Work required: Look through the entries for the line containing "Image resolution: width=693". Then output that line and every line after it, exactly, to the end.

Collected data entries:
╭──

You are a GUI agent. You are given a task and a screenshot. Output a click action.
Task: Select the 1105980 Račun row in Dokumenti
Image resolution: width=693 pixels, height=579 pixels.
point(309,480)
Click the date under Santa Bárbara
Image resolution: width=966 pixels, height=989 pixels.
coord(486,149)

╰──

Written solution:
Image resolution: width=693 pixels, height=579 pixels.
point(309,480)
Click the date under Santa Bárbara
Image resolution: width=966 pixels, height=989 pixels.
coord(486,149)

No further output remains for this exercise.